==== Çalışma Metni ====

Çatlasınlar patlasınlar

Meral Akşener, AKP’nin ve Recep Tayyip Erdoğan’ın, MHP ve Devlet Bahçeli’nin siyasi rakibi olması bir yana onlarda siyaseten iktidarlarını kaybetme korkusu yaratan cesur yürektir.
MHP Genel Başkanlığına aday olunca hem Bahçeli hem de Erdoğan Yükselen değer Akşener’i engellemek için ellerinden gelen her hukuksuzluğu imza attılar.
Yetti mi yetmedi.
Ailesine de çamur atmalara başladılar.
Yetti mi yetmedi.
FETÖ ile suçlamaya başladılar.
Yetti mi yetmedi.
Parti kurmasını engellemeye başladılar.
Yetti mi yetmedi.
Partisinin toplantı yapacağı özel otellere baskı yaptılar, devletin salonlarının kapılarını kapattılar.
Yetti mi yetmedi.
Ve partisini baskın bir seçim ile devre dışı bırakmak için yandaş YSK ile işbirliği yaptılar.
Yetti mi yetmedi.
Devreye demokratik parlamenter rejimin yılmaz savunucusu CHP ve lideri Kemal Kılıçdaroğlu girdi.
O CHP ki “muhtar dahi olamaz” denilen Recep Tayyip Erdoğan’ın siyasi yasağını kaldırarak demokrasiye yasaklara tavır alan Atatürk’ün kurucusu olduğu demokrasinin olmazsa olmazıdır.
Demokrasiye, baskıya tepki, baskın seçim ile sadece bir partinin değil milyonlarca taraftarının demokratik hakkına saygı göstererek, 5 Milletvekili olan İyi Parti’ye 15 milletvekili desteği vererek Meral Akşener’in ve İYİ’lerin zincirlerini kırdılar.

==== Kayıtlı Veriler ====

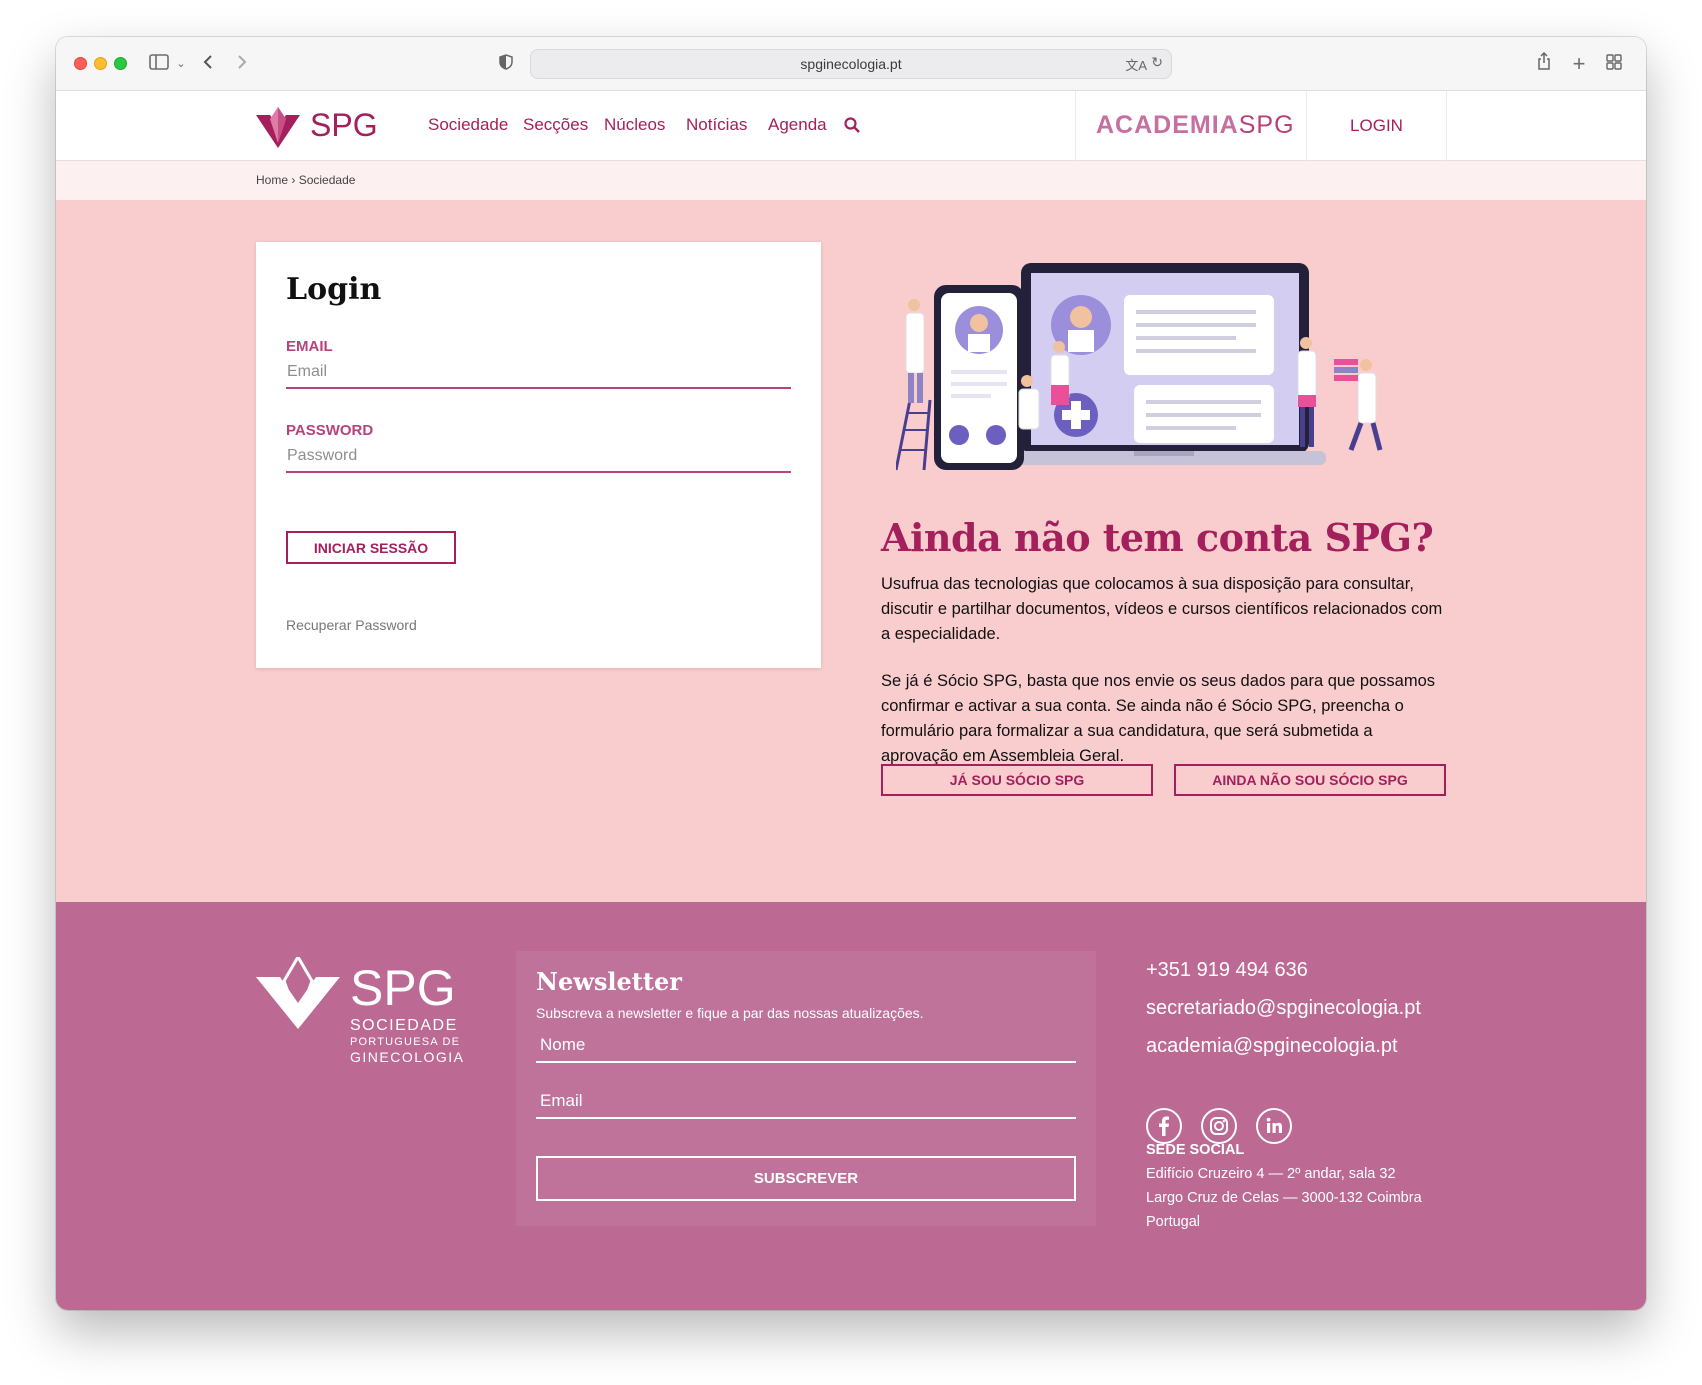  I want to click on nav-sociedade: Sociedade, so click(468, 125).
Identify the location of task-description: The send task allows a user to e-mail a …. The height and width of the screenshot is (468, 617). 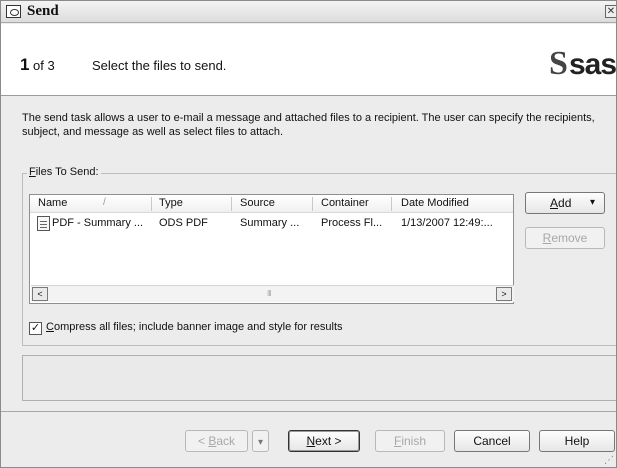
(308, 125).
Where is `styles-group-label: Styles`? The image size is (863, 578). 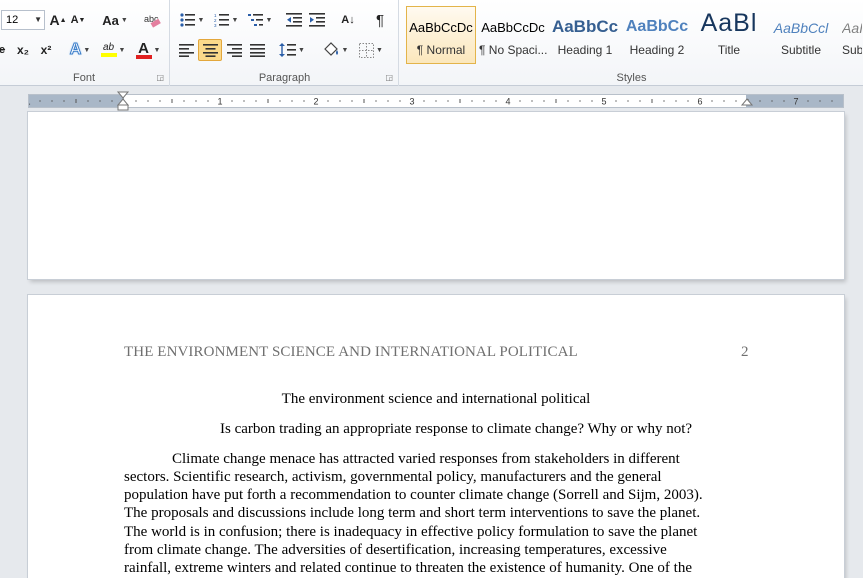 styles-group-label: Styles is located at coordinates (632, 78).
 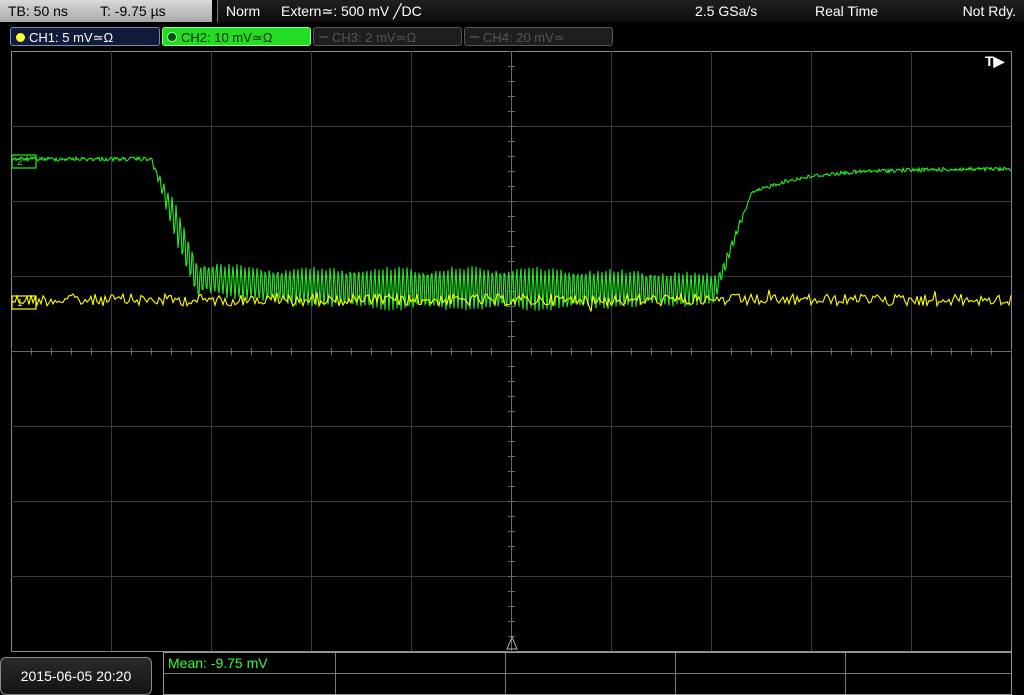 What do you see at coordinates (996, 61) in the screenshot?
I see `trigger-position-marker: T▶` at bounding box center [996, 61].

====

• **Görev**:
Çalışma metnine göre CHP, İyi Parti'ye kaç milletvekili desteği vermiştir?

• **Yanıt**:
CHP, İyi Parti'ye 15 milletvekili desteği vermiştir.